February marked significant progress for NASA’s James Webb Space Telescope, which completed its final functional performance tests at Northrop Grumman in Redondo Beach, California. Testing teams successfully completed two important milestones that confirmed the observatory’s internal electronics are all functioning as intended, and that the spacecraft and its four scientific instruments can send and receive data properly through the same network they will use in space. These milestones move Webb closer to being ready to launch in October.
These tests are known as the comprehensive systems test, which took place at Northrop Grumman, and the ground segment test, which took place in collaboration with the Space Telescope Science Institute in Baltimore.
Before the launch environment test, technicians ran a full scan known as a comprehensive systems test. This assessment established a baseline of electrical functional performance for the entire observatory, and all of the many components that work together to comprise the world’s premiere space science telescope. Once environmental testing concluded, technicians and engineers moved forward to run another comprehensive systems test and compared the data between the two. After thoroughly examining the data, the team confirmed that the observatory will both mechanically and electronically survive the rigors of launch.
Through the course of 17 consecutive days of systems testing, technicians powered on all of Webb’s various electrical components and cycled through their planned operations to ensure each was functioning and communicating with each other. All electrical boxes inside the telescope have an “A” and “B” side, which allows redundancy in flight and added flexibility. During the test all commands were input correctly, all telemetry received was correct and all electrical boxes, and each backup side functioned as designed.
“It’s been amazing to witness the level of expertise, commitment and collaboration across the team during this important milestone,” said Jennifer Love-Pruitt, Northrop Grumman’s electrical vehicle engineering lead on the Webb observatory. “It’s definitely a proud moment because we demonstrated Webb’s electrical readiness. The successful completion of this test also means we are ready to move forward toward launch and on-orbit operations.”
Webb’s recent systems scan confirms the observatory will withstand the launch environment.
Following the completion of Webb’s final comprehensive systems evaluation, technicians immediately began preparations for its next big milestone, known as a ground segment test.
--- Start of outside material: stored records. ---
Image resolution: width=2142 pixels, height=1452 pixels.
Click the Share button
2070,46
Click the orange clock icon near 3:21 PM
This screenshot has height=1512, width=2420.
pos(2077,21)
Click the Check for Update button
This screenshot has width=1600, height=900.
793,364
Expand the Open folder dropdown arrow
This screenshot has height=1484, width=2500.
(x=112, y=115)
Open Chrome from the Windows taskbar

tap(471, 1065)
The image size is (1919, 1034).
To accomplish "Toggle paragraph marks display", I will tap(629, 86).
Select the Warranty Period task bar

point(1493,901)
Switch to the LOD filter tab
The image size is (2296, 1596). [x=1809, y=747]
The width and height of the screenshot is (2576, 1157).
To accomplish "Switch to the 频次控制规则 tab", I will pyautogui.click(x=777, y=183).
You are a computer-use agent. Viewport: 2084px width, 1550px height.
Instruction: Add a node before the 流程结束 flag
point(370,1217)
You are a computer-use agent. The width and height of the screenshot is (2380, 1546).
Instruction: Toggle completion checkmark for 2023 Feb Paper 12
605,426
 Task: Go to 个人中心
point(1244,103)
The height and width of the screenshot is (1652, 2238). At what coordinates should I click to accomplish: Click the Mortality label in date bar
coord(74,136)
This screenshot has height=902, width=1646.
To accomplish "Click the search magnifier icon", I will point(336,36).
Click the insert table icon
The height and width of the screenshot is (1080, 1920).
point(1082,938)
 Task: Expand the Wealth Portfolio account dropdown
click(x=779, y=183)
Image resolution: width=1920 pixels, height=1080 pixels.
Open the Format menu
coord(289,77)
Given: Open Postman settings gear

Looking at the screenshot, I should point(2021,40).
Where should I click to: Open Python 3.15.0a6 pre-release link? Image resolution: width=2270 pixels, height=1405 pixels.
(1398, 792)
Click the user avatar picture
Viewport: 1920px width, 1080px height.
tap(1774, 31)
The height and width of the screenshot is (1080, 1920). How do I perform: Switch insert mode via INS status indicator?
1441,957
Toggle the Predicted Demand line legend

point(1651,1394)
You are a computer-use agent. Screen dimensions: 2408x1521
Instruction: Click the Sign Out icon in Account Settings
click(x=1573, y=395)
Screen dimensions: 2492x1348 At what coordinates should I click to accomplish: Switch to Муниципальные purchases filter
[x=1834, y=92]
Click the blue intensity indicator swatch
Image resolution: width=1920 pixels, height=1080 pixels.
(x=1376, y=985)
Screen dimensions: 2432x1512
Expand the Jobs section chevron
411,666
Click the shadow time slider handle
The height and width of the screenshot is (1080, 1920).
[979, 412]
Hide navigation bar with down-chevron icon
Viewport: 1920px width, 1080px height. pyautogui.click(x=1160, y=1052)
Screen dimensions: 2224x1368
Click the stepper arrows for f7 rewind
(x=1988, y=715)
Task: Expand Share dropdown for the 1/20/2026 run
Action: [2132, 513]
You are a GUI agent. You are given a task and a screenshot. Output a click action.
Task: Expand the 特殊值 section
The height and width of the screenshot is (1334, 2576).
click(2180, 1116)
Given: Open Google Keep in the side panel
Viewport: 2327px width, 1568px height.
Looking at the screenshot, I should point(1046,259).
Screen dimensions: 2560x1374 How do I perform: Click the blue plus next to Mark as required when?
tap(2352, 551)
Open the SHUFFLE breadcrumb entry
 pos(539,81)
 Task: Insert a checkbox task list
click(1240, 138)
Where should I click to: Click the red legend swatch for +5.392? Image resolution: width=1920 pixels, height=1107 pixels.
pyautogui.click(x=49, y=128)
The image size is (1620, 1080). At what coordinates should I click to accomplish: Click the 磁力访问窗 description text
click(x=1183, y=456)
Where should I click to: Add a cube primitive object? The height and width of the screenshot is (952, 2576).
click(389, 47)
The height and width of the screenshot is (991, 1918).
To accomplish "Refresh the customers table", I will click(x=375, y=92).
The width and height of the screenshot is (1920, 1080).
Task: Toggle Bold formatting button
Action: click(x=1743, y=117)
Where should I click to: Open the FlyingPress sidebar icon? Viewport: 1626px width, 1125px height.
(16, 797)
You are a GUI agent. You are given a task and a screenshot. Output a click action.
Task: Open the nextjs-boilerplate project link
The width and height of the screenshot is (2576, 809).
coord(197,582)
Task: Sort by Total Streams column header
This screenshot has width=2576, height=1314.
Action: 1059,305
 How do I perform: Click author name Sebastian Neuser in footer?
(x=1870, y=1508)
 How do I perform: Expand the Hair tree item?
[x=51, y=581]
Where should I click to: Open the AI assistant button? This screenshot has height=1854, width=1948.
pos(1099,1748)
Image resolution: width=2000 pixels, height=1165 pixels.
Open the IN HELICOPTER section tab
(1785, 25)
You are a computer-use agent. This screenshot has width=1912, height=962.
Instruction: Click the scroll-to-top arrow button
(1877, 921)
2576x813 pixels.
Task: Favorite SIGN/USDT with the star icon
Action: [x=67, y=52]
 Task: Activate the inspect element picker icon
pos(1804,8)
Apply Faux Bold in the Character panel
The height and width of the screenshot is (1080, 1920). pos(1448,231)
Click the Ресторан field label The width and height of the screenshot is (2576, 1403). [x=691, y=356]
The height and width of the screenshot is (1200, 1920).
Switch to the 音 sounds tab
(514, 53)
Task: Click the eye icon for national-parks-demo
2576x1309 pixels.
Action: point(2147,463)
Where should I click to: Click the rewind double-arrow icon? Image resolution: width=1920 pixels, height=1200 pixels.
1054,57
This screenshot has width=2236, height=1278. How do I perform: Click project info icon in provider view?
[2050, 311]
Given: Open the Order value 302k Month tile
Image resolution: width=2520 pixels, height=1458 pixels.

This test was designed to simulate the complete process from planning science observations to posting the scientific data to the community archive.
Webb’s final ground segment test began by first creating a simulated plan that each of its scientific instruments would follow. Commands to sequentially turn on, move, and operate each of four scientific instruments were then relayed from Webb’s Mission Operations Center (MOC) at the Space Telescope Science Institute (STScI) in Baltimore. During the test, the observatory is treated as if it were a million miles away in orbit. To do this, the Flight Operations Team connected the spacecraft to the Deep Space Network, an international array of giant radio antennas that NASA uses to communicate with many spacecraft. However, since Webb isn’t in space yet, special equipment was used to emulate the real radio link that will exist between Webb and the Deep Space Network when Webb is in orbit. Commands were then relayed through the Deep Space Network emulator to the observatory at Northrop Grumman.
One of the unique aspects of Webb’s final ground segment test occurred during a simulated flight environment when the team successfully practiced seamlessly switching over control from its primary MOC at STScI in Baltimore to the backup MOC at NASA’s Goddard Space Flight Center in Greenbelt, Maryland. This demonstrated a backup plan that isn’t anticipated to be needed but is necessary to practice and perfect prior to launch. Additionally, team members successfully sent multiple software patches to the observatory while it was performing its commanded operations.
“Working in a pandemic environment, of course, is a challenge, and our team has been doing an excellent job working through its nuances. That’s a real positive to highlight, and it’s not just for this test but all of the tests we’ve safely completed leading up to this one,” said Bonnie Seaton, deputy ground segment & operations manager at Goddard. “This recent success is attributable to many months of preparation, the maturity of our systems, procedures, and products and the proficiency of our team.”
When Webb is in space, commands will flow from STScI to one of the three Deep Space Network locations: Goldstone, California; Madrid, Spain; or Canberra, Australia. Signals will then be sent to the orbiting observatory nearly one million miles away. Additionally, NASA’s Tracking and Data Relay Satellite network – the Space Network in New Mexico, the European Space Agency’s Malindi station in Kenya, and European Space Operations Centre in Germany – will help keep a constant line of communication open with Webb.
Engineers and technicians continue to follow personal safety procedures in accordance with current CDC and Occupational Safety and Health Administration guidance related to COVID-19, including mask wearing and social distancing. The team is now preparing for the next series of technical milestones, which will include the final folding of the sunshield and deployment of the mirror, prior to shipment to the launch site.
The next series of milestones for Webb include a final sunshield fold and a final mirror deployment.
The James Webb Space Telescope will be the world’s premier space science observatory when it launches in 2021. Webb will solve mysteries in our solar system, look beyond to distant worlds around other stars, and probe the mysterious structures and origins of our universe and our place in it. Webb is an international program led by NASA with its partners, ESA (European Space Agency) and the Canadian Space Agency.